Maziye Sığınmak
Maziye sığınmak, bazen mânevî bir sağlık alameti, bazen de tehlikeli bir durum olarak düşünülür. Bu bakımdan geçmişe hasret duymak, birbiriyle çelişen birtakım fikirlerin ortaya konulmasına sebep olmuş, kişilere ve cemaatlere göre değişen farklı görüşlerin oluşmasını sağlamıştır.
Mâzi bazen, yeniyi inşa etmek için hesaplaşılması gereken bir saha, bazen de “yenilik” diye sunulan değişimi yıpratmak için bir fırsat olur. Her iki halde de mazi, kendisine veya kendisinden hareket edilen çok mühim bir mevzudur. Kimilerince hedef tahtası haline getirilen bu düşman, başkalarınca içinde hâlâ hazineler saklı muhteşem bir saraydır.

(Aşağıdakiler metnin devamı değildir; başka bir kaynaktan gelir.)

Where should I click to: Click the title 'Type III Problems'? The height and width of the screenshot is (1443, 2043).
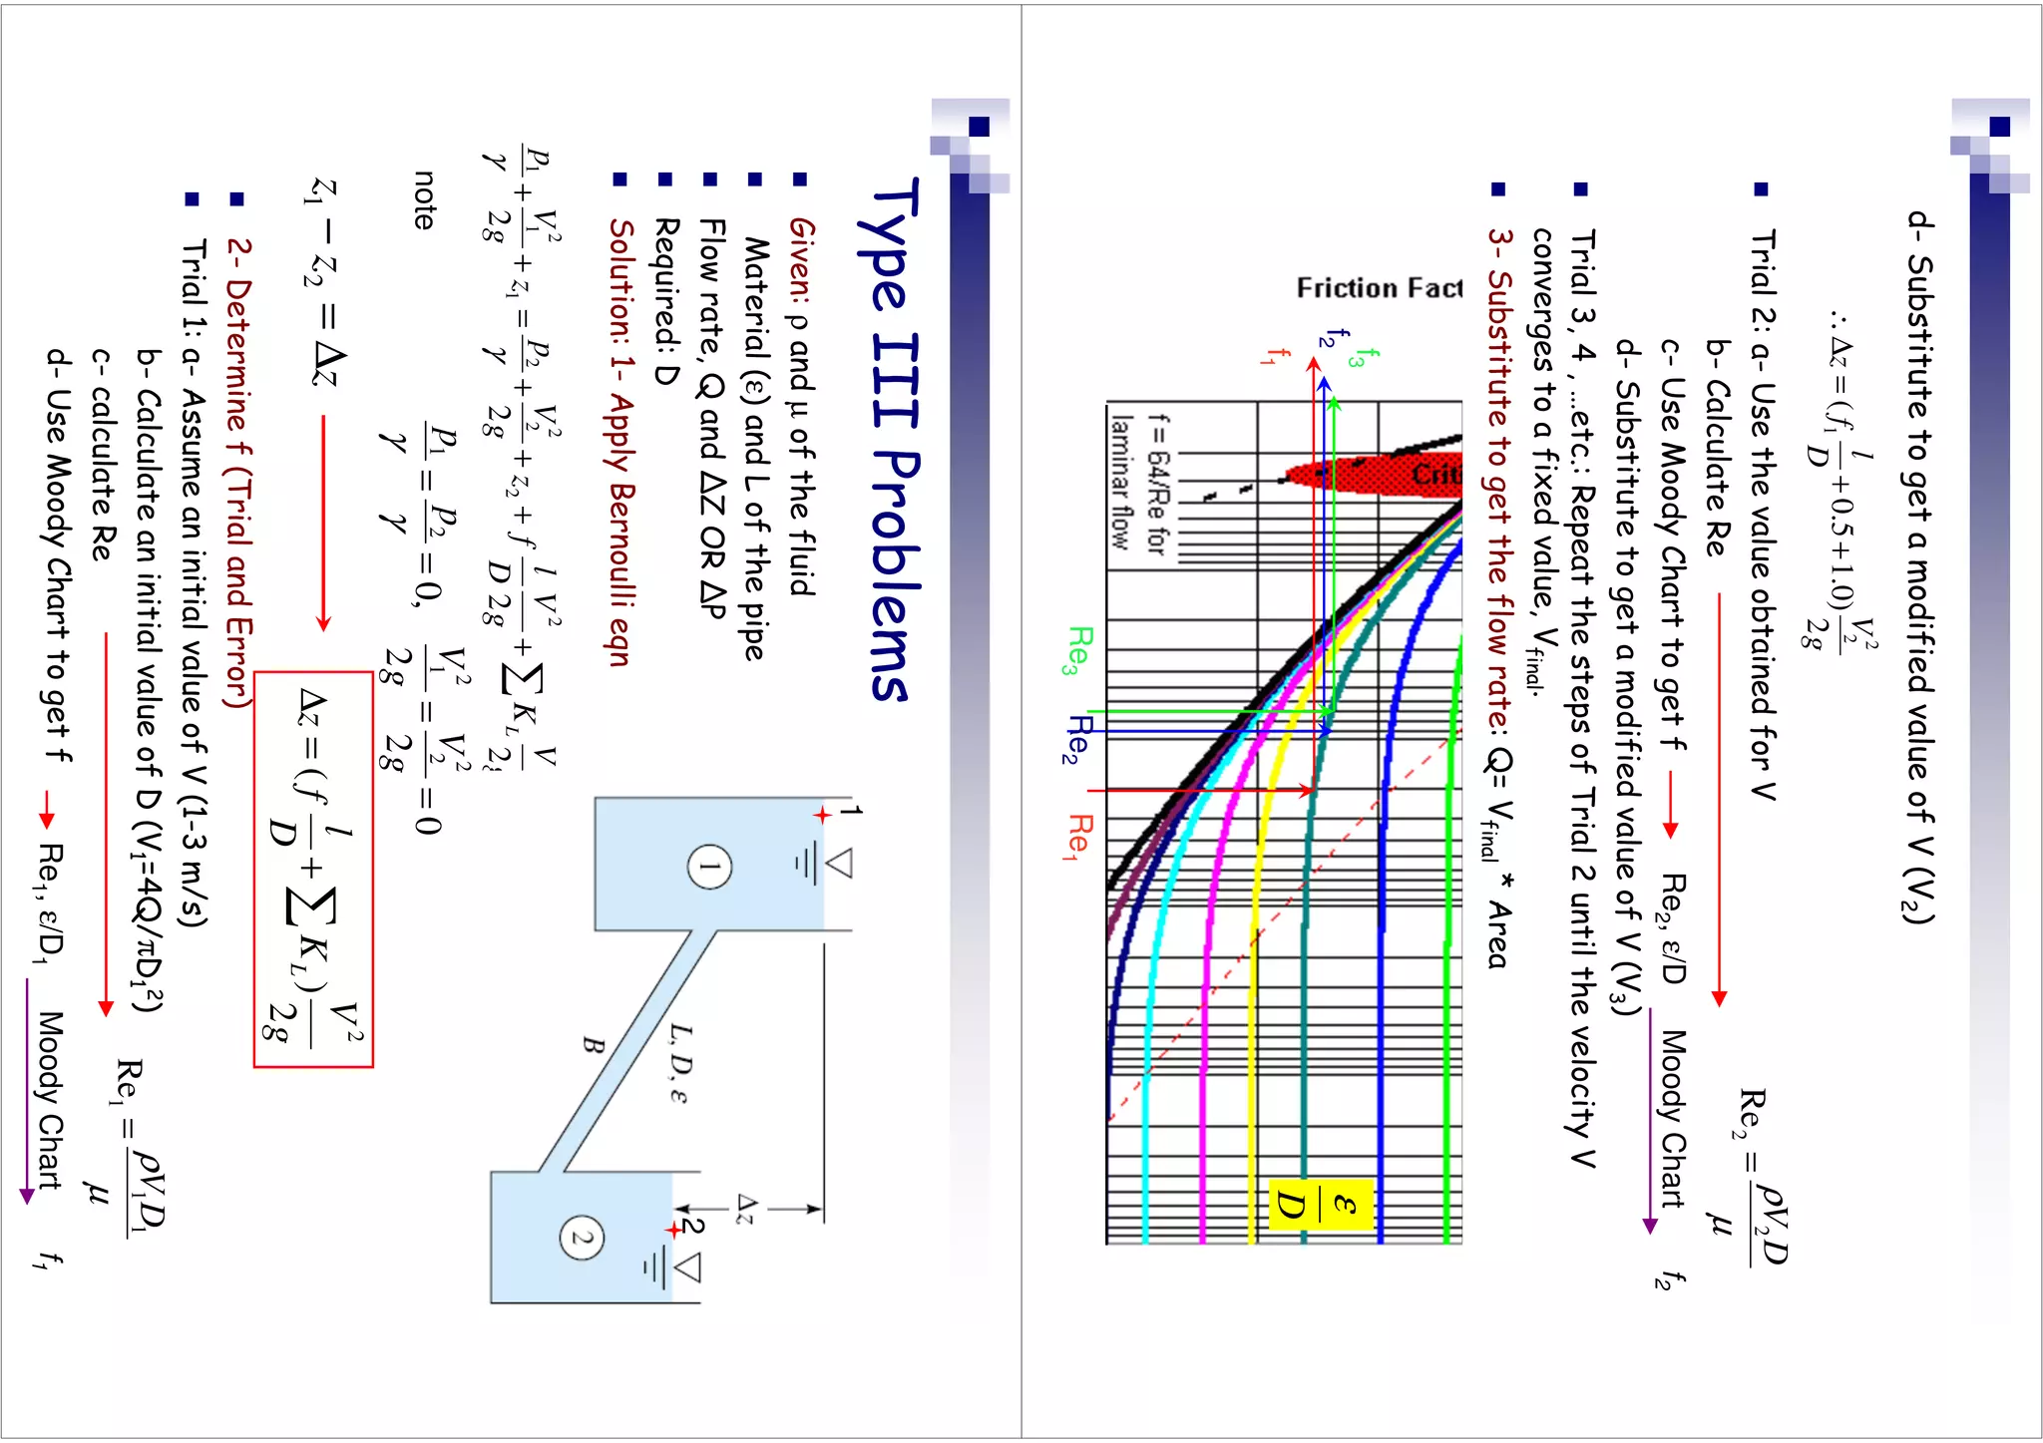pyautogui.click(x=891, y=439)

Bu sâyede mâzinin bizi gizliden gizliye idare ettiğini rahatlıkla söyleyebiliriz. İster maziyi acımasızca tenkit edelim, istersek vazgeçilmez görelim, bu yüzden o cemiyet ve insan hayatının hemen her ânında geleceğe hükmeden ve ona yön tayin eden bir kuvvet kazanır. Geçmiş, bu sebepten bizim yakamızı hiçbir zaman bırakmaz.
Hâlin ve istikbalin bulanıklığı, mazinin berrak hatıralarını daima canlı tutar. “Ne olacak” endişesi içinde kıvranırken, el yordamıyla bulabildiğimiz bir dayanak noktasından kolayca vazgeçemeyiz. Mâzî hasreti, bu karanlığın ve bulanıklığın arasında rahatlıkla serpilir, cemiyete kabul ettirilen fikirlerin aleyhine hareket etmede bir siper vazifesi görür.